Sin embargo, estos excesos son plenamente entendibles desde el instante en que se accede a una de las fortalezas de la poética de Arroyo: su capacidad de poner en conflicto la relación entre el mundo de la creación (asumido reiteradamente como un interior) y el de una posible (imaginada) naturaleza (exterior). Esta tensión –claro reflejo de la escena generacional primordial a la que me refería antes- no dejará de ejercer cierta atracción destructiva a las posibilidades de creación de sentido, haciendo que o bien el abismo interior (marcado por la oscuridad, la sombra: vanitas) o bien el abismo exterior (hostil, sin ley, marcado por los disparos y la ruina: barbarie) –ambas formas de laberintos, ambas plenas de figuras naturales desplazadas, abstraídas y cosificadas- terminará absorbiendo hacia la nada la posibilidad de construcción de obra. En este sentido, un obvio buen funcionamiento de una obra como Chilean Poetry, sería un desafío a sí misma como máquina que sólo a contrapelo puede dar cuenta de la poesía como fracaso. El programa del libro exige asumir el devenir histórico como un error y toda perspectiva histórica como falacia, lo que hace de un programa escritural la negación de sí mismo. ¿haremos una búsqueda estética o sólo de cadáveres?, llega a preguntarse, apuntando certeramente a plantear una duda con respecto a la posibilidad de construcción de estética que, sabiamente, no es resuelta en lo absoluto en el largo conjunto de textos que compone el libro.

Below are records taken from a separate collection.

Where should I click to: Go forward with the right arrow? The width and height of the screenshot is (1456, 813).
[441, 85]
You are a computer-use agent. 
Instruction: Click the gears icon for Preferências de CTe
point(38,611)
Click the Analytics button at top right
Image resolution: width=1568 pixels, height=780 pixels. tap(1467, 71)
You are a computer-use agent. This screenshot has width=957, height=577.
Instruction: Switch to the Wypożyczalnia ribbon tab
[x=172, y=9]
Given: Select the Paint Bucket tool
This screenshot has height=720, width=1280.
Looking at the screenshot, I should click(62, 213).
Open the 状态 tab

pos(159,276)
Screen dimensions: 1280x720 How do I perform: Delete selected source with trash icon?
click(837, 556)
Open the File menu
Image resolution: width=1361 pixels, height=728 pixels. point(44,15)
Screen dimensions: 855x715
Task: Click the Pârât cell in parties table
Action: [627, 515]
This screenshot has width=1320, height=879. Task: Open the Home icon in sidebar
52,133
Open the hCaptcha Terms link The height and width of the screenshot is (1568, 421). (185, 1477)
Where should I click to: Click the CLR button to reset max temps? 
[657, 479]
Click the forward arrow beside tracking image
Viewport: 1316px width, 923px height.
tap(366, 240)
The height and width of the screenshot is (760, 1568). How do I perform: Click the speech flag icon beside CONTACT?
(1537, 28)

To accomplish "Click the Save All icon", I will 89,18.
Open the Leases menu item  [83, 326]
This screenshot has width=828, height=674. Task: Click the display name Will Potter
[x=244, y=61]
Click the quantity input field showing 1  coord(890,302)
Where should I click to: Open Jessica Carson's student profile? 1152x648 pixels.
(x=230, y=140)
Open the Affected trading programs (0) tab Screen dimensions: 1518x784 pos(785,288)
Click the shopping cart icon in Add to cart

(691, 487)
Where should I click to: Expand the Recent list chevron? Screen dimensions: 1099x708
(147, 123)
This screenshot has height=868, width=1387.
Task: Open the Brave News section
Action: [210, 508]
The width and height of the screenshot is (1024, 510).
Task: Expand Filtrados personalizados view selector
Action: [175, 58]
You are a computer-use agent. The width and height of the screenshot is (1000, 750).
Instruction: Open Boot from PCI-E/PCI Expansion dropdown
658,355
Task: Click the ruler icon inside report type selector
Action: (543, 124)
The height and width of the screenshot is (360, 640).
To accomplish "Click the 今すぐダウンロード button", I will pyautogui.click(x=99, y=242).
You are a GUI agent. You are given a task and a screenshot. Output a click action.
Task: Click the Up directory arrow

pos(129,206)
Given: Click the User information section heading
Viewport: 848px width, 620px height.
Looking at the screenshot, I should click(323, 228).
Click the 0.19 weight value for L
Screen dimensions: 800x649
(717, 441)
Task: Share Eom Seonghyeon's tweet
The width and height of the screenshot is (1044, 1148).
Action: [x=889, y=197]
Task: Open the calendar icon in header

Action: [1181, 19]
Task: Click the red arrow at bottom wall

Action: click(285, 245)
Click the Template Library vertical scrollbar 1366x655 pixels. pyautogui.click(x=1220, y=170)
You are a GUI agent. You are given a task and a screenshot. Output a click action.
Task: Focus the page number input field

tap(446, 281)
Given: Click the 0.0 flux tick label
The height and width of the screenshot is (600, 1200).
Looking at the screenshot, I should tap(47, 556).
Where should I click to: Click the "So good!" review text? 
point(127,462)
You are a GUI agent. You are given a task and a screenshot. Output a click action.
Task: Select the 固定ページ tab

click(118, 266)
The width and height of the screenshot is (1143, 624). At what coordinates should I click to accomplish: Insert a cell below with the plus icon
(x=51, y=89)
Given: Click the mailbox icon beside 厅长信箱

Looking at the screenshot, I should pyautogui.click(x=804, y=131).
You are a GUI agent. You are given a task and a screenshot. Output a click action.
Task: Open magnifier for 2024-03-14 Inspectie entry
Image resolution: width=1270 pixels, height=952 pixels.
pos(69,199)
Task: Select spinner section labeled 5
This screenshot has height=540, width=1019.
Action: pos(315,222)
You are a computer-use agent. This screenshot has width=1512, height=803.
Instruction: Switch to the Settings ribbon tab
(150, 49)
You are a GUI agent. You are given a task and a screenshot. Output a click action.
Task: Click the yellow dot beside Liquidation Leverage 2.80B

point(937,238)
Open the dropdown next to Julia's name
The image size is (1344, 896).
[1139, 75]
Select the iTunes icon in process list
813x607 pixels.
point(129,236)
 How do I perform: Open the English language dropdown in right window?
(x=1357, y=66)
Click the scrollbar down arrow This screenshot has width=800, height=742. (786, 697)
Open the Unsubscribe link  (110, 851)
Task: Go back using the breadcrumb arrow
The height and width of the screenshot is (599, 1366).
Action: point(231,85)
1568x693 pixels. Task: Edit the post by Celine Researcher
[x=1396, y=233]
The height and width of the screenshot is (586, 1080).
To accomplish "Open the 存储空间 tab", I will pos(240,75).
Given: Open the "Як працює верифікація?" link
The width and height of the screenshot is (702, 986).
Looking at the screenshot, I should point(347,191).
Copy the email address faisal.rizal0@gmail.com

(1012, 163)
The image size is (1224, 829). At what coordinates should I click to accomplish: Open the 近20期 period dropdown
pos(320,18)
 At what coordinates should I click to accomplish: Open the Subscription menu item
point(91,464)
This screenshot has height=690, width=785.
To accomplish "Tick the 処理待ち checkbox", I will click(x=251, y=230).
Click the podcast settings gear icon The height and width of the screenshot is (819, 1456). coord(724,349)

Chilean Poetry llega, creo, a convertirse en uno más de los libros axiales en el actual empeño generacional de búsqueda de un nuevo ethos literario. La extrema conciencia generacional de libros como Ejercicios de Enlace, de David Bustos, Siberia, de Roberto Contreras, o Chilean Poetry, no dejan de apuntar a uno de esos misteriosos momentos en que la literatura empieza a dejarse imponer misiones de re-situación histórica, planteando en la débil trama del oficio hechos tan grandes e inefables que no caben en la “conciencia histórica”, cada vez más degradada por los sistemas de distribución y manipulación de la comunicación social. La perspectiva de una futura inquietud sociológica sobre épocas como la nuestra -de intensa mutación cultural y social-, podrá decir cosas que nuestra actual visión literaria contemporánea sencillamente no puede. Lo que nos obliga a leer, ahora, con más atención que nunca, y asumir que el rol de la literatura en los grandes diálogos sobre los problemas humanos está lejos de haberse clausurado.